Quoted text:
-------

New physics, old computing

I was reading about the recent black hole mergers simulations performed by the people at Goddard, more thoroughly described here and in this forthcoming article. These are, undoubtedly, beautiful results, and a testament to the complexity of Einstein’s equations when it comes to obtain realistic results: according to the reports above, thousands of lines of code (plus an impressive array of supercomputers) were needed to obtain them. An impressive achievement, but still there’s something in it that makes me uneasy: if i’ve read it right, those thousands of lines of code are actually lines of Fortran (or, in the best case, C) code (more concretely, they’re using a library called Paramesh, written in Fortran 90). Now, if you ask anyone with a solid background in computer science, she will probably tell you that nobody (except physicists, that is) programs these days in Fortran. We know better languages, and have developed far better ways of writing computer programs in the 50 years since Fortran was invented. That is, we physicists are using obsolete technologies. Those newer languages (Scheme, Haskell, OCaml, and so on and so forth) are better in many ways, but specially in one that i am sure is close to any physicist’s heart: they provide far, far better means of abstraction. That is, you can write much shorter programs in a language that is conceptually closer to the problem at hand. And shorter may well mean something like a ten fold reduction in the number of lines of code; not to mention the benefits on clarity, maintanability and extensibility that greater abstraction entails. To use a metaphor, it’s like we were using Levi-Civita’s books and notation as our standard way of calculating in General Relativity, instead of modern differential geometry.

-------

Data entries:

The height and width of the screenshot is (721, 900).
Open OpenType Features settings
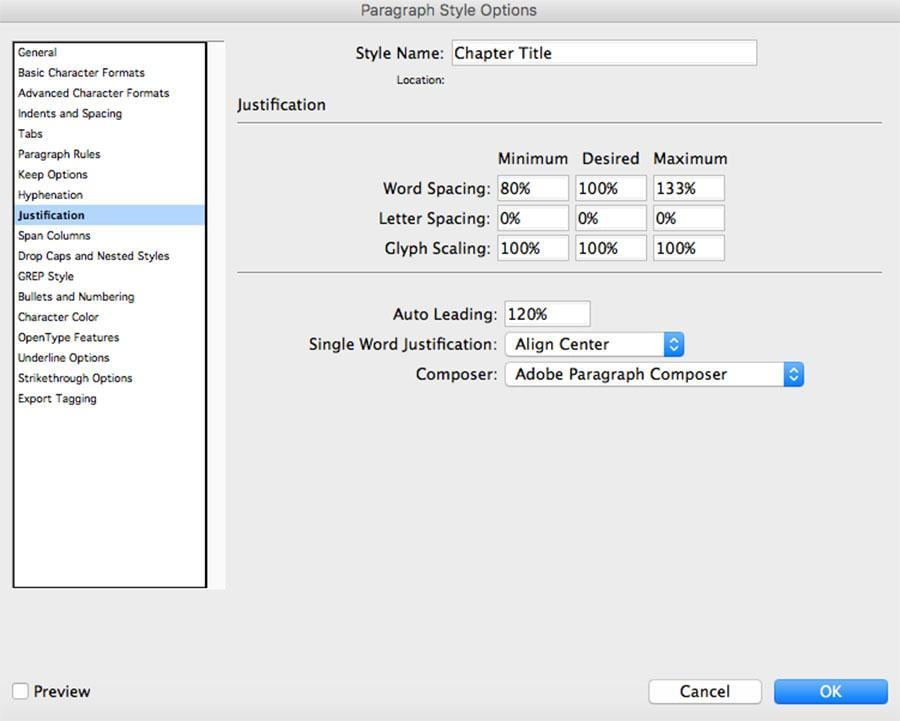[68, 337]
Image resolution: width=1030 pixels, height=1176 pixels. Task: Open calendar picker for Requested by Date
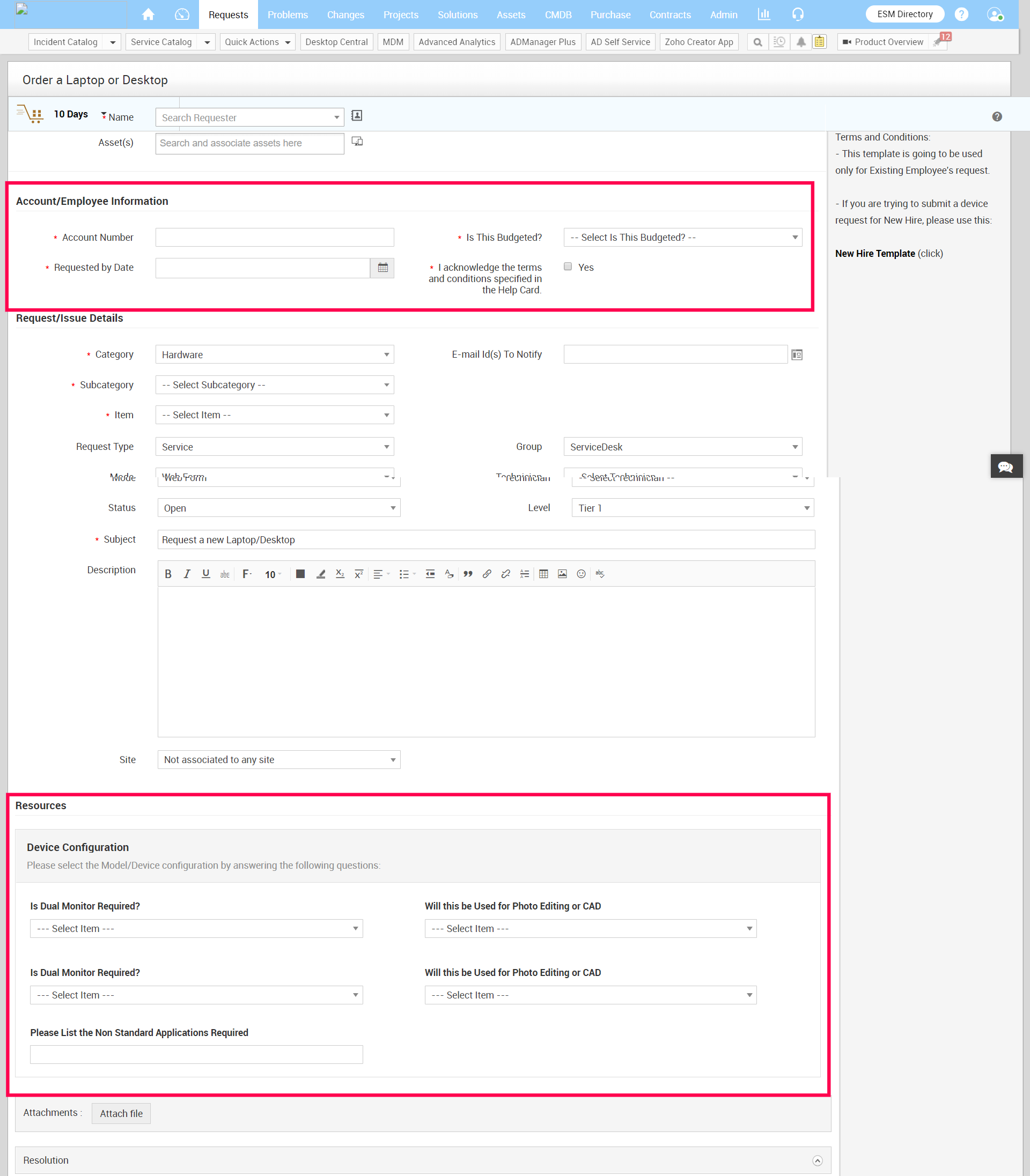click(383, 268)
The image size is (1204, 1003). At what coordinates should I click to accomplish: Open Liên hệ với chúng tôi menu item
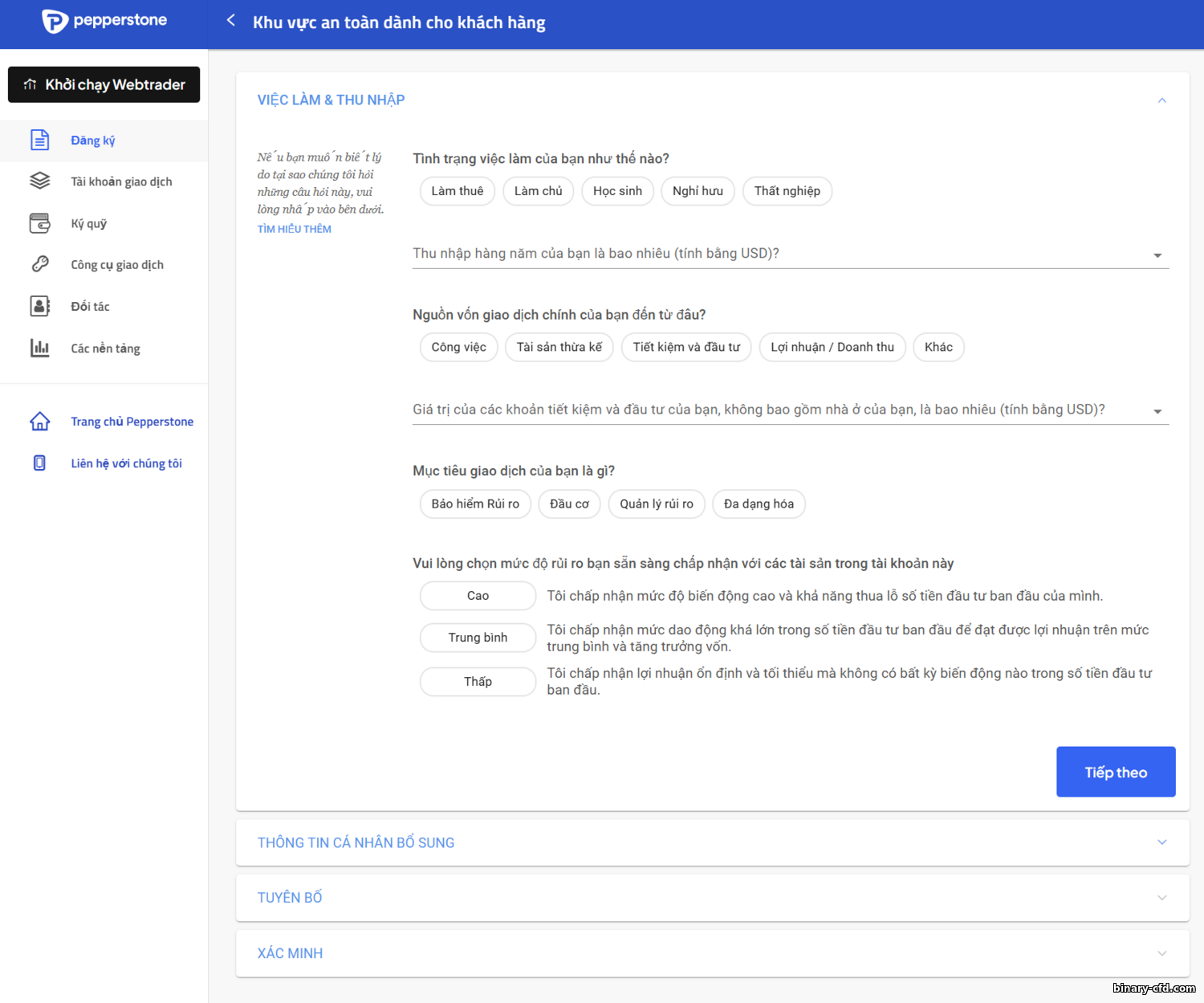point(126,463)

-------

Directions: Continue the post on physicists programming in Fortran, starting right after its final sentence. The entries that come after the text have no connection to it.

Result of the exercise:
Of course, there’re perfectly understandable reasons for our using antics like Fortran, legacy code being probably the most prominent one; and physicists not having the needed expertise might well an important one too (but let me rush to say that efficiency of the code is not a good excuse these days). But i’m convinced that numerical physics would be vastly improved if we imported some expertise from the professional computing world. I’m told by friends in the field that some of the most ‘advanced’ guys are trying things like C++ and Java (instead of Fortran) these days: i’m sorry, but these languages were current some 20 years ago, and we’ve learnt since then how to avoid many of the pitfalls and unnecessary complexities they carry on. Much more interesting is to use interactive languages like Python (to be on the conservative side) or, if you ask me, functional languages like Scheme or Haskell. To give you a glimpse of what i’m talking about, here is how you’d write quicksort in Fortran 95; in Haskell, it’s a two-liner:

qsort []     = []
qsort (x:xs) = qsort (filter (< x) xs) ++ [x] ++ qsort (filter (>= x) xs)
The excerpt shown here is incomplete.